Activities like running and jumping rope burn more fat calories than moderate aerobic exercises in the same amount of time. The CDC calls these vigorous aerobic activities. If you choose to do your aerobic routine at this intensity, the CDC recommends committing at least 75 minutes per week. details a "jog step" jump rope workout. Start with the jump rope behind you and one hand holding each end. Swing the rope forward and begin jogging in place, alternating the main jumping leg with every swing. Do at least 10 minutes of continuous jump roping per session. You might have to stop every 20 seconds or so, but continue to jump until you've reached a full 10 minutes.

Make Some Muscles

Weightlifting activities like leg lifts, cable pulls and the bench press burn fat while toning the muscles they target.

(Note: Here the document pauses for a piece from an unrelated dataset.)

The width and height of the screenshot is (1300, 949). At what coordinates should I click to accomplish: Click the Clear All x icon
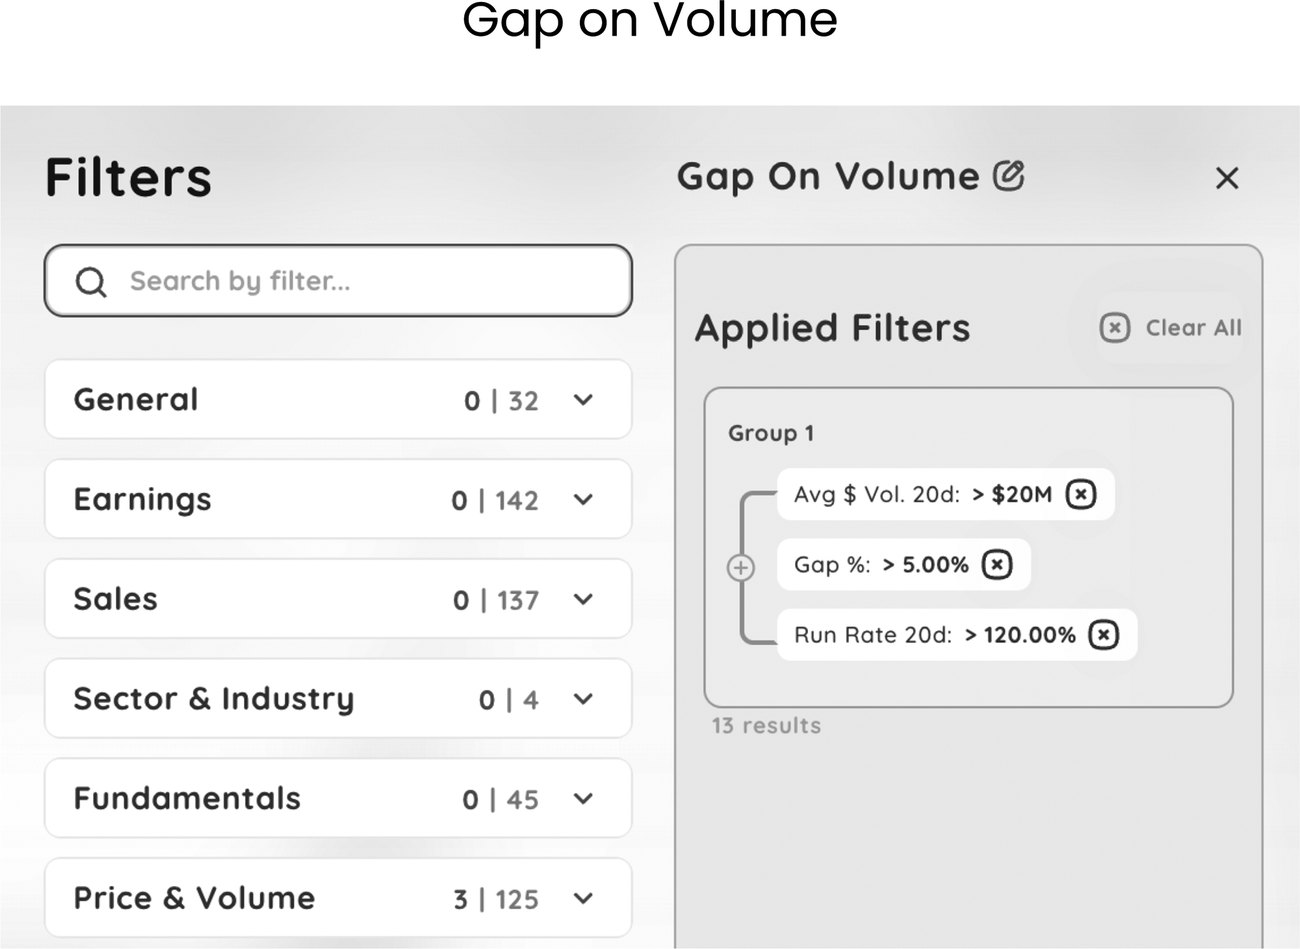point(1114,327)
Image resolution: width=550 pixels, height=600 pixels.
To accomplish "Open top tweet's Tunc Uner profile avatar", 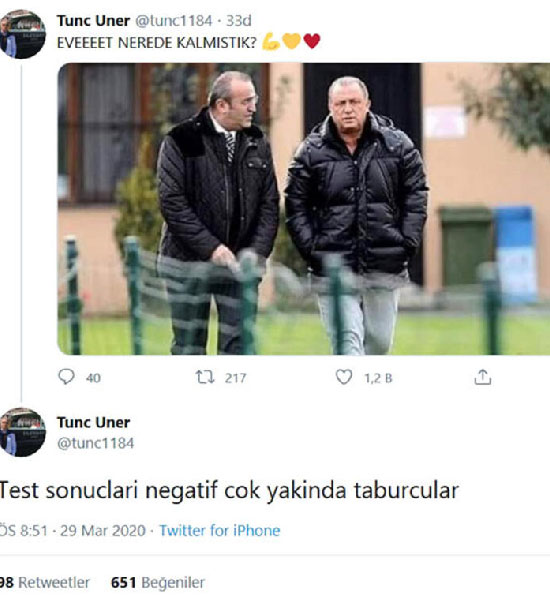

Bodyweight exercises are a way for people with no gym access or too little time to approach strength training. They include workout activities like sit-ups, crunches, pushups and pull-ups. Whether you're a gym rat or a homebody, the CDC recommends at least two weekly strength training workouts. You should do two to three sets of eight to 12 repetitions for each exercise. Your strength training workouts should focus on all the major muscle groups.

Put It All Together

You may need to keep an exercise journal to make sure you're staying on track to reducing your hips and buttocks. Write down your activities for each day, taking care to record both type of exercise and duration. At the end of each week, calculate the number of calories you burned by plugging your exercise records into an online activity calorie calculator. Nutrition should also play a role in your fat loss plan. Keep a food journal, and enter your weekly information into a food calorie calculator. You should be burning more calories than you're consuming. For every 3,500 extra calories you burn, you'll lose one pound of fat.